On heart health


Heart attack need not always express itself as a pain in the heart. Little changes you notice maybe more than what they seem to be, warns Dr Anand Philip

Men and women have different symptoms for heart attacks. While both men and women report chest pain as the commonest symptom of a heart attack, women and the elderly are more likely to have breathlessness, nausea, prolonged heartburn, tiredness, back pain and jaw pain as symptoms of a heart attack. Obviously not every heartburn in women is a heart attack, but if you already have a heart condition or are at risk, keep it in mind.

BMI hardly matters

Finding your BMI is all the rage, from coin operated machines at supermarkets to your gym trainer. Everybody wants you to know your BMI. However, in South Asians, studies show that a waist-to-hip ratio (WHR) is much more predictive of your heart disease and diabetes risk.

 Annual check-up no good

Blindly doing an ECG every year, or doing a “master health check” is not the best strategy for either your health or your wallet. Studies from around the world have repeatedly shown that for most people, best outcomes are when the tests you do are decided in conjunction with medical opinion. This is a lesson for doctors as much as it is for patients, as both might be guilty of being unnecessarily cautious. In general, talk to your family doctor before doing your annual or bi-annual checkup. It’s you who should be treated, not your blood reports.
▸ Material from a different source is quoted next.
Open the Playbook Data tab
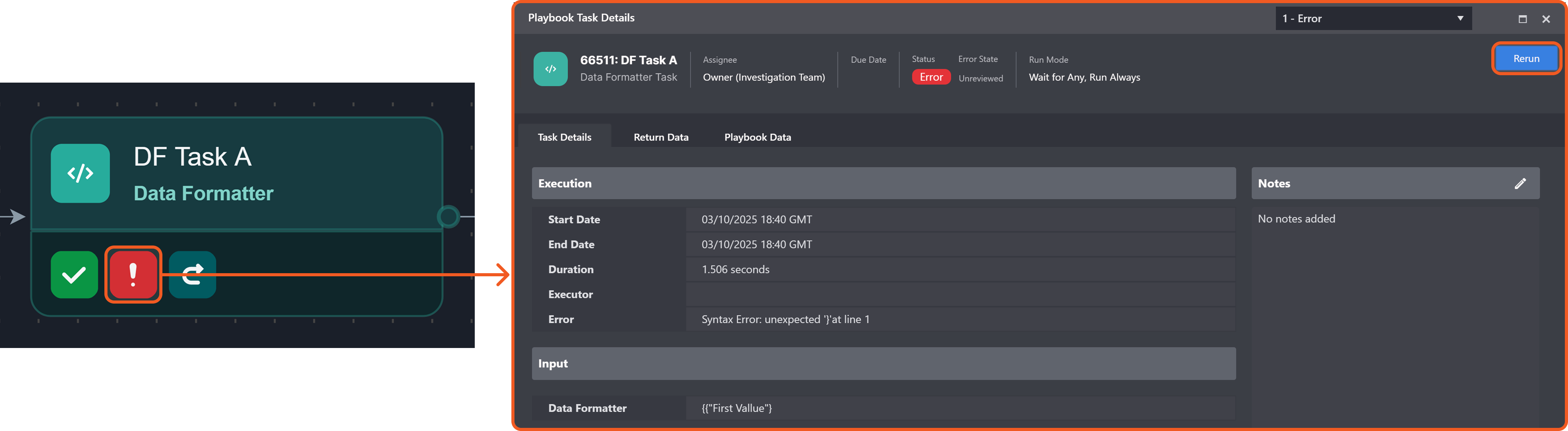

 Snoring not always harmless

Most of us find snoring funny or irritating depending on the circumstance. But you should know that some people who snore also have something called obstructive sleep apnoea. OSA is a condition that leads to the breathing stopping for brief periods during sleep. This is associated with a significantly higher risk of having a heart attack. If you are known to snore and feel lethargic in the morning and have noticed your energy levels dipping, talk to your doctor about OSA.

 Taking stairs matters

Don’t be scared by the lofty fitness goals set by your gym instructor or even your doctor. Every bit of extra exercise you do, like taking the stairs, parking a bit far from the office and walking to the grocer's shop add up in the long run. It might not be as effective as the prescribed 1.5 hours of moderate intensity exercise per week, but it’s definitely protecting your heart in the long run. Start small. The important thing is that you start today, for your future.